“[Bajo] la idea de integrar los ordenadores de forma general en el mundo, […] componentes especializados, de hardware y software, conectados mediante cables, ondas de radio e infrarrojos, serán tan ubicuos que nadie advertirá su presencia”.

  1. Weiser. “The Computer for the 21st Century”. 1991.[1]

“La informática ubicua se caracteriza, fundamentalmente, por la conexión de cosas del mundo real mediante la computación. Esto tendrá lugar a muchas escalas, incluida la microscópica.”

M.Weiser & J.S. Brown. “The Coming Age of Calm Technology”. 1996.[2]

Como adelantaba Mark Weiser a principios de los noventa, llevamos años gozando de un nivel de ubicuidad informática -aún no estrictamente en el sentido que él apuntaba- que hace posible que hoy día las personas podamos, por ejemplo, comunicarnos unas con otras de forma remota e instantánea gracias a Internet. Para ello empleamos múltiples elementos -hardware y software- que, no obstante, no están exentos de problemas: los dispositivos que hacen posible el “milagro” adolecen de vulnerabilidades que pueden ser explotadas con objeto de actuar sobre la información que aquellos albergan, transmiten y, en definitiva, tratan.

__TAREAS REQUERIDAS__.
• a. Indique si cada afirmación concuerda con el fragmento del texto, respondiendo sí o no y citando literalmente las palabras que lo deciden: (i) los componentes especializados llegarán a ser tan ubicuos que nadie notará su presencia; (ii) los dispositivos que permiten la comunicación remota están libres de vulnerabilidades; (iii) la cita de 1996 sostiene que la conexión de cosas del mundo real ocurrirá solo a gran escala.
• b. Según el fragmento del texto, ¿cuál es el título de la obra de Weiser fechada en 1991?
El material que viene a continuación no tiene relación con el fragmento del texto.

__DATOS DEL CONJUNTO__.
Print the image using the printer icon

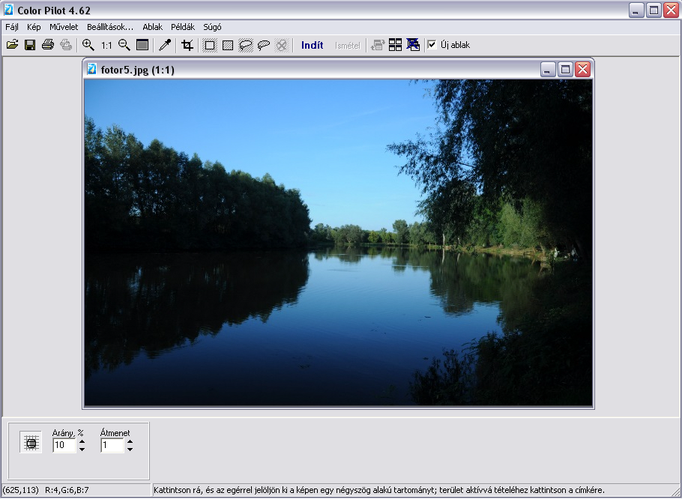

__LISTA DE RESPUESTAS__.
• a.
(i) Sí: «serán tan ubicuos que nadie advertirá su presencia».
(ii) No: «adolecen de vulnerabilidades que pueden ser explotadas».
(iii) No: «Esto tendrá lugar a muchas escalas, incluida la microscópica.»

• b. «The Computer for the 21st Century».